## Fragmento del documento
****

No es lo mismo el marketing para ganar elecciones que una estrategia comunicacional de gobierno. Hay una manifiesta diferencia entre la comunicación de campaña y la comunicación de gobierno. Envuelto permanentemente en la euforia del triunfo electoral, del que tarda en despertarse, el presidente Abdo Benítez pronto evidenció que no tenía ninguna estrategia. Ni para informar. Cada acto público es un escenario para la confrontación. Mal asesorado por buhoneros, o impulsado por su propia soberbia, obsesionado por impugnar las críticas a su improvisada y mediocre gestión, el objeto de la ceremonia oficial pasaba –y sigue pasando– a segundo plano. El discurso del jefe de Estado nunca pudo provocar la “evocación en común de un significado” con su auditorio o el público. El mensaje presidencial va por un carril y la percepción ciudadana por otro. Nada propone, solo intenta defenderse.

Hace un año, aproximadamente, escribimos: La comunicación es ciencia desde hace décadas. La verdad es su irremplazable fundamento. A su construcción lógica se incorporan los efectos previamente deseados y la evaluación de los resultados. Este proceso ayuda a corregir errores y realizar las pertinentes retroalimentaciones. Aun así, mucha gente, especialmente la clase política, la sigue subestimando.

En este lapso nada ha cambiado. Ni la presencia del coronavirus pudo obligar al Gobierno a diseñar una política comunicacional. Una que parta de informaciones científicamente obtenidas (Durán Barba, 2003). Datos científicos sobre realidades concretas. Es cierto que las mismas fórmulas no son aplicables a todos por igual. Cada país tiene sus particularidades. Pero aquí no solo se desconocen las fórmulas universales, sino que, además, se opta por evadir la realidad. Así es imposible construir comunicación.

El Gobierno vive extraviado en los pliegues de su propio ombligo. Encerrado e incomunicado por su incapacidad. A mitad de su mandato la sociedad ya armó su veredicto. Y el señor Mario Abdo ni se inmuta, ni se esfuerza por revertirlo. Si el periodismo es la historia del futuro, está garantizado que la historia no lo absolverá. Bueno provecho.

****

## Material proporcionado
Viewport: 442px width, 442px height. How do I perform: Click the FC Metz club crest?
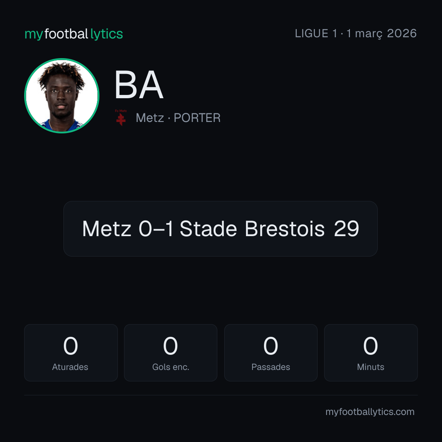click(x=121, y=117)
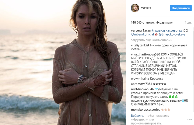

****

## Tarea asignada 1
Enumere cada una de las afirmaciones sobre la comunicación que el fragmento del documento reproduce después de "escribimos:".
## Tarea asignada 2
Conteste según el fragmento del documento:
(a) ¿Con qué dos denominaciones de cargo se refiere a Abdo Benítez el primer párrafo?
(b) ¿Qué presencia tampoco logró que el Gobierno diseñara una política comunicacional?
(c) ¿Qué ha hecho ya la sociedad a mitad del mandato?
## Tarea asignada 3
Resuma el fragmento del documento en dos oraciones.

## Resultado 1
1. La comunicación es ciencia desde hace décadas.
2. La verdad es su irremplazable fundamento.
3. A su construcción lógica se incorporan los efectos previamente deseados y la evaluación de los resultados.
4. Este proceso ayuda a corregir errores y realizar las pertinentes retroalimentaciones.
5. Mucha gente, especialmente la clase política, la sigue subestimando.

## Resultado 2
(a) Presidente y jefe de Estado.
(b) La presencia del coronavirus.
(c) Ya armó su veredicto.

## Resultado 3
El fragmento del documento distingue la comunicación de campaña de la comunicación de gobierno y sostiene que el presidente Abdo Benítez no tiene estrategia comunicacional, convierte cada acto público en un escenario de confrontación y solo intenta defenderse. Afirma que en un año nada ha cambiado, que ni el coronavirus obligó al Gobierno a diseñar una política comunicacional basada en informaciones científicamente obtenidas y que, a mitad del mandato, la sociedad ya armó su veredicto.